The GDP growth rate forecast by the ADB is not in sync with those agreed between the government of Pakistan and the International Monetary Fund team in Dubai last month for 2009 fiscal year 2.5% which will automatically have repercussions on ADB forecast of other macroeconomic indicators including domestic revenue generation.
According to the ADB report, in Pakistan during 2008 financial year, a sharp deterioration in current account and escalating inflation led to a depletion of foreign exchange reserves. This, in turn, triggered a balance of payments crisis. The immediate threat to economic stability and the servicing of international debt obligations was overcome through a stabilization program backed by the International Monetary Fund.
During 2008 financial year, the economic situation deteriorated significantly after 5 years of respectable growth that averaged around seven percent. Aggravated by unprecedented oil and food price shocks in 2008 financial year, though the economy started having problems attracting inflows and its economic fundamentals worsened.
The resulting steep drawdown of reserves led policy makers to turn to the IMF for support for its stabilization program. The report states that growth dropped to 5.8% in 2008 financial year in Pakistan. Significant factors constraining growth have been the sharp decline in the growth of private investment resulting from political uncertainty, the worsening security situation and the impact of high international oil prices and frequent power shortages.
According to the report, growth in 2009 financial year is estimated to slow to 2.8% due to the impact of the global slowdown, tight demand management policies and the power deficit year. Growth in agriculture will improve with respect to that in the last fiscal but will remain moderate on account of high input costs including electricity, fertilizers and pesticides and pest attacks.

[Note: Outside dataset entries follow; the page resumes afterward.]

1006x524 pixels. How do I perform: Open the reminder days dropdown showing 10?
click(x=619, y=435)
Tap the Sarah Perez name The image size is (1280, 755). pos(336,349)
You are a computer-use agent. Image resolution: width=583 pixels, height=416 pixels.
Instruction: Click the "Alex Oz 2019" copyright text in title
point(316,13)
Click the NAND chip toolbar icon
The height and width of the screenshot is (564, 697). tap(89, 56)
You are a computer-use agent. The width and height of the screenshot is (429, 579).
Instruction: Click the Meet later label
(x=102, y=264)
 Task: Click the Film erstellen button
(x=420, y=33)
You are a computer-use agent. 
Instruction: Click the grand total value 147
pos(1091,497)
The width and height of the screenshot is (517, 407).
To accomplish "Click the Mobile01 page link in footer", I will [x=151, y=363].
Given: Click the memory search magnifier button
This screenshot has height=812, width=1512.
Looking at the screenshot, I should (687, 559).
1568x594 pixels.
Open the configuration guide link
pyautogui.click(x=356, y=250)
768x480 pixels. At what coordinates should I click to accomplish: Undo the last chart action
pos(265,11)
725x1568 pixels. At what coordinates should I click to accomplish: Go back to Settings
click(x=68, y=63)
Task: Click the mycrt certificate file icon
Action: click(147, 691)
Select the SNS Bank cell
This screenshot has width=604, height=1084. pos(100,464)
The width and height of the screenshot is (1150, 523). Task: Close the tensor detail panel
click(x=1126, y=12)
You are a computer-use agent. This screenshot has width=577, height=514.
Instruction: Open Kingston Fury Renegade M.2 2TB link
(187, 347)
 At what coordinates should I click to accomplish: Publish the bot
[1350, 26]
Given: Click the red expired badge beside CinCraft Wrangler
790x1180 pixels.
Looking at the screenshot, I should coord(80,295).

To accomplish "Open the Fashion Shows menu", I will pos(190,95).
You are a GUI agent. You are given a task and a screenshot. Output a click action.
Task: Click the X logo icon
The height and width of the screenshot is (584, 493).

The GDP growth is expected to improve to 4.0% in 2010 financial year. The expansion will come from greater stability in economic fundamentals, improved financial inflows resulting from gradual easing of global credit conditions that will help revive investment. The report maintains that the fiscal deficit is expected to decline in 2009 financial year, as the government removes or reduces subsidies and rationalizes development expenditure while in 2010 financial year, the fiscal deficit is projected to go down further to 3.4% of GDP as ongoing tax administration and policy reforms start to make themselves felt in greater generation of revenue and as expenditure is streamlined. The economy needs to develop infrastructure and invest in health and education. Deficit spending can be carried out judiciously and it need not be inflationary because the economy is very far from full employment.